По пути в триклиний она напевала незатейливые слова: «Я ловлю не тебя, я ловлю рыбу». Ирод Агриппа ожидал ее с чашей вина. Его черные выпуклые глаза маслено заблестели, стоило ей войти.
– Приветствую прекраснейшую! – произнес он, не спуская с нее пристального взора.
И Юнии вновь стало не по себе, безотчетная тревога заставила быстрее забиться сердце.
Она не могла объяснить себе, почему каждый раз при встрече с этим иудеем трепещет, точно пойманная в силок птица. Может, виной всему изучающие взгляды его выпуклых черных глаз и многозначительное поглаживание тонкой рукой короткой курчавой бородки. Юния умела видеть в сердцах людей их сокровенные мысли, но Ирод оставался для нее загадкой, скрытой пеленой тайны и необъяснимости. А человек всегда страшится того, что не в силах постичь. Поэтому Клавдилла старалась избегать бесед с ним, чувствуя лживость и хитрость иудея.
Ей прекрасно была известна история его бурной жизни.
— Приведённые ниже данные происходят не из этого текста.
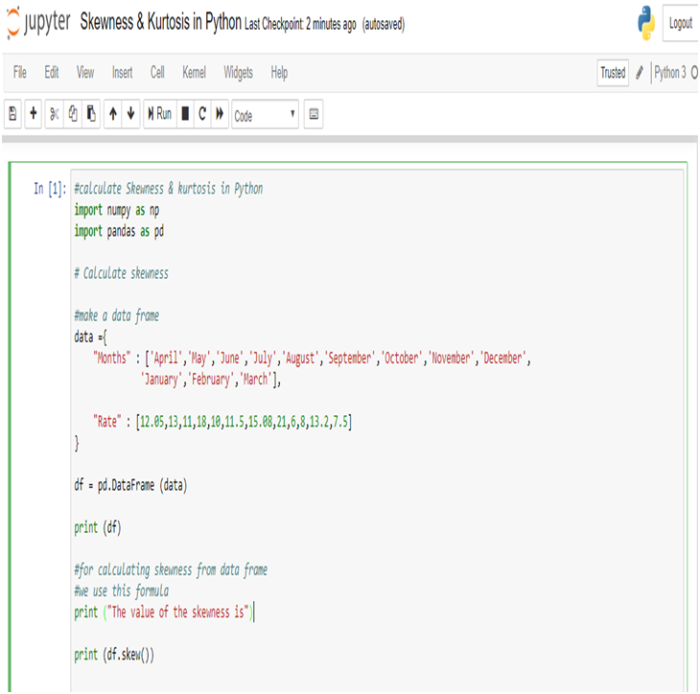Click the Logout button
The width and height of the screenshot is (700, 694).
pyautogui.click(x=680, y=24)
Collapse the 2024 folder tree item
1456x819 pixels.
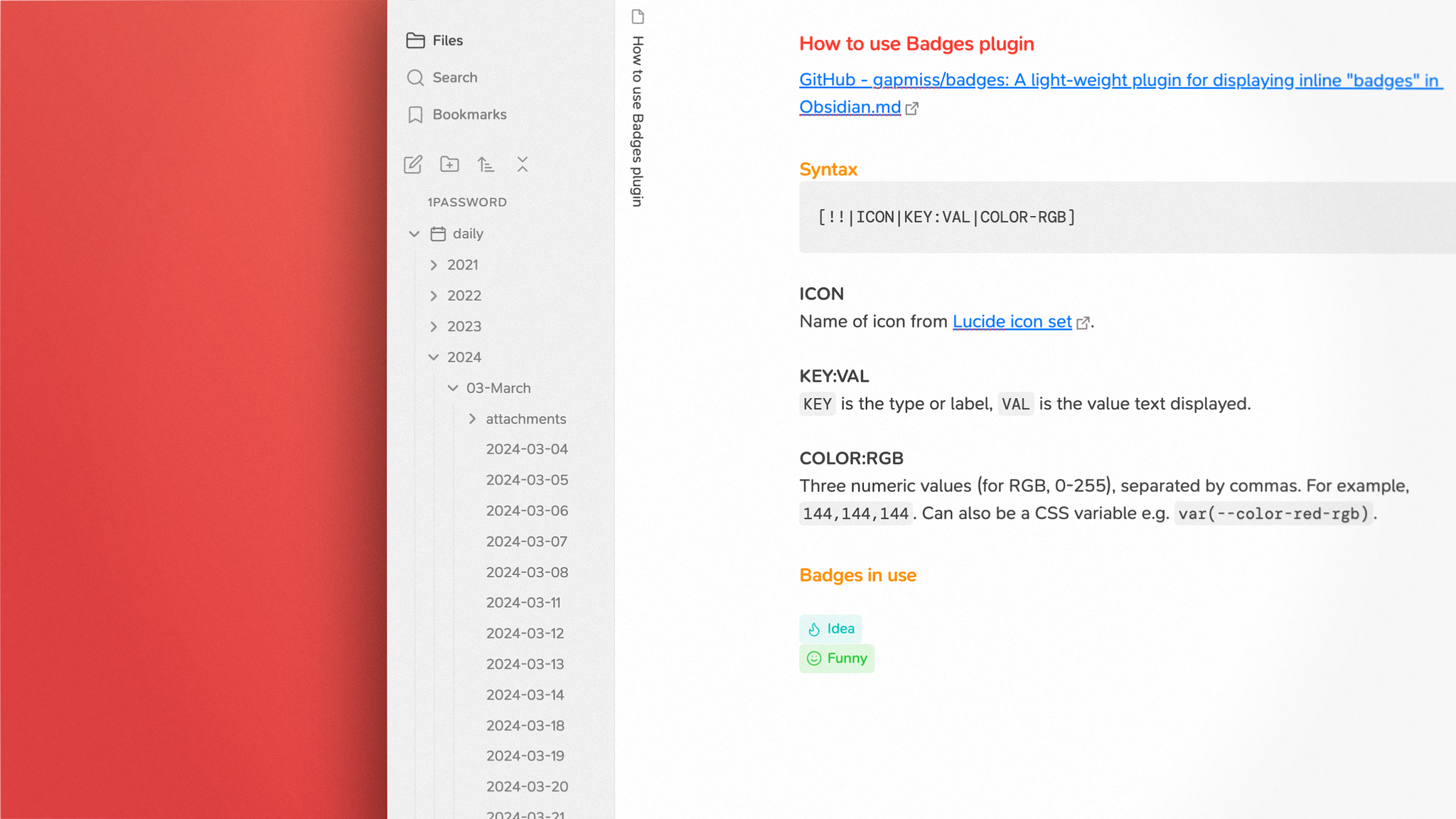433,357
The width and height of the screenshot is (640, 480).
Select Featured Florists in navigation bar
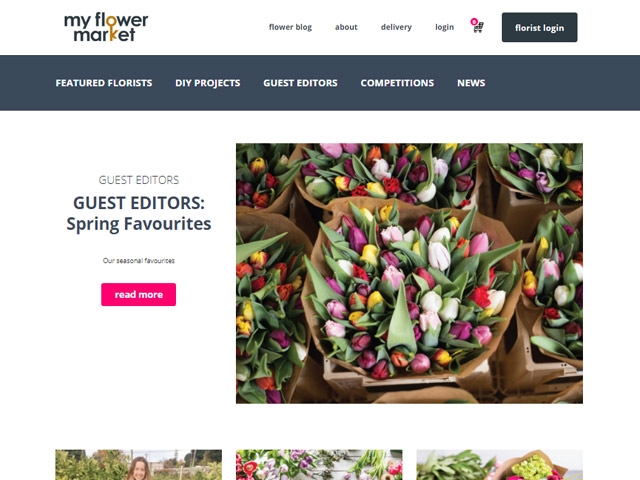104,83
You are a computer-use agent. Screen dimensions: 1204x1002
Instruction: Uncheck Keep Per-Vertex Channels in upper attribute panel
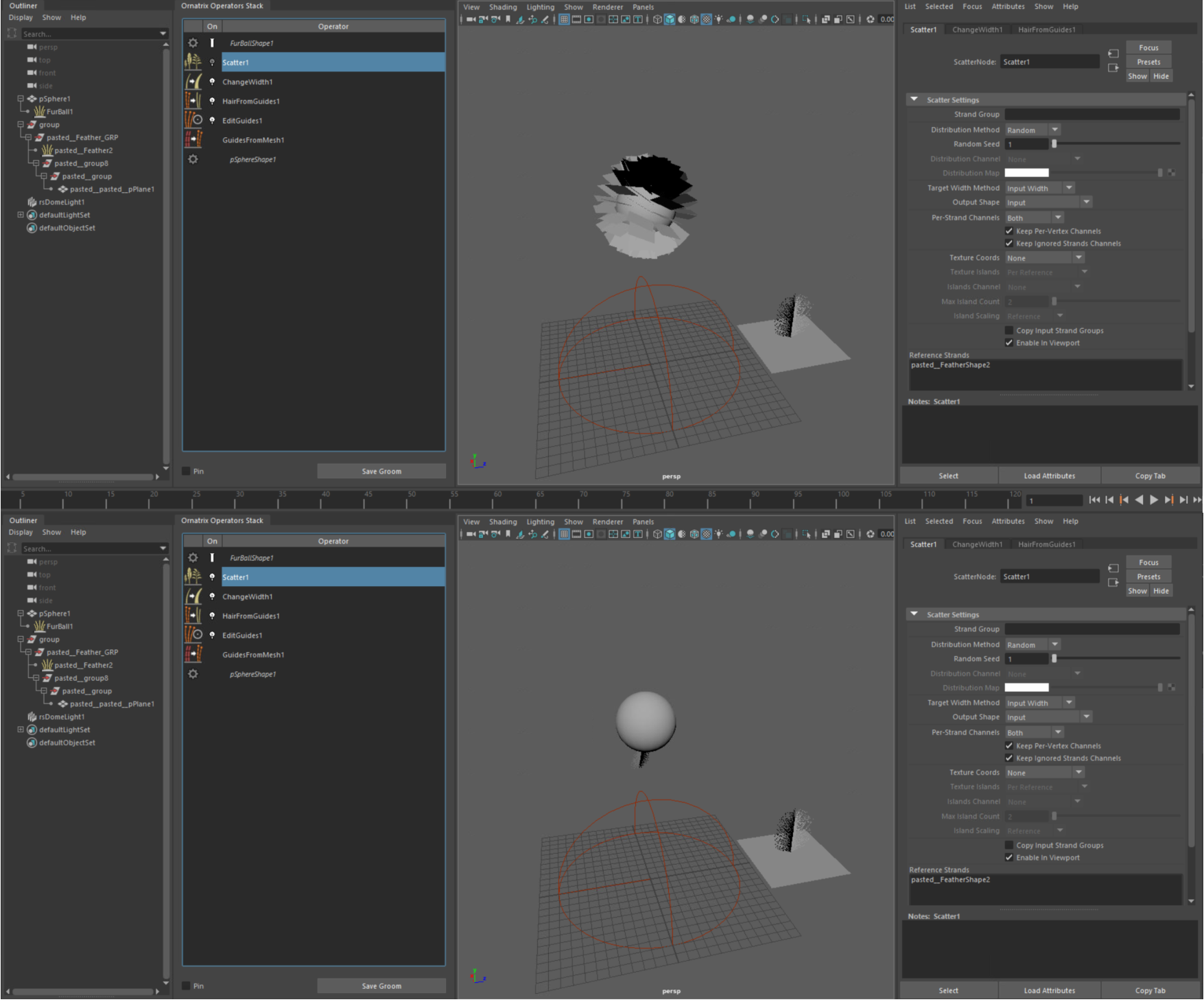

С малых лет живший в Риме, он слыл известным кутилой и мотом. Размеры его долгов ужасали всех, но никто из заимодавцев не в силах был отказать, все склонялись перед змеиными чарами просителя. Ирод без конца врал всем, распространял слухи то о баснословном богатстве, оставшемся в Иудее после смерти деда, то о завещанном состоянии неизлечимо больного сенатора. И все верили. Агриппа сумел даже растопить сердце суровой Антонии, матери Клавдия и бабки Калигулы, – иудей был единственным, в ком она не чаяла души и кому всегда помогала.
Даже тюрьма не охладила его жажды приключений, но, если бы Тиберий вернулся в Рим, его голова тоже слетела бы вслед за головами остальных заговорщиков. Смерть цезаря спасла и его. У него было двое детей, верная жена, души не чаявшая в своем чернобородом красавце. И он отвечал ей взаимностью, всячески превозносил добродетели супруги, правда иногда забывая, что расхваливает ее среди дешевых гетер и случайных собутыльников. Юния также знала, что он близко дружен с Макроном, несмотря на то что именно префекту Тиберий велел арестовать Ирода и заключить в тюрьму. Все-таки Невий обеспечил ему достойное содержание и даже предложил гостеприимство после освобождения.
Юния боялась объяснить свои безотчетные тревоги тем, что Макрон мог доверить другу сердечные тайны. Но она не могла ведать, что истина рядом. Ирод Агриппа знал все.
А он, в свою очередь, тянулся к Юнии, его интересовала эта необычная женщина, недомолвки Макрона будили в нем любопытство. Он многое домысливал сам, расспрашивал Агенобарба, с которым, несмотря на их с префектом претория взаимную ненависть, очень дружил, пытался говорить и с Калигулой, но слышал лишь любовные излияния. Домиций неохотно делился с Агриппой историей неудачной влюбленности – насмешки и так замучили его, он до сих пор не мог простить себе глупого ослепления и таких безумств, как подражание Аполлону, и это разжигало в нем неприязнь к Юнии, хотя она одна никогда не позволила себе ни малейшей шутки в его адрес. К тому же Агенобарб сейчас увлекся Пираллидой, с которой у Ирода была давняя связь, умело скрываемая из-за ее богатых любовников, а всем им Агриппа был должен.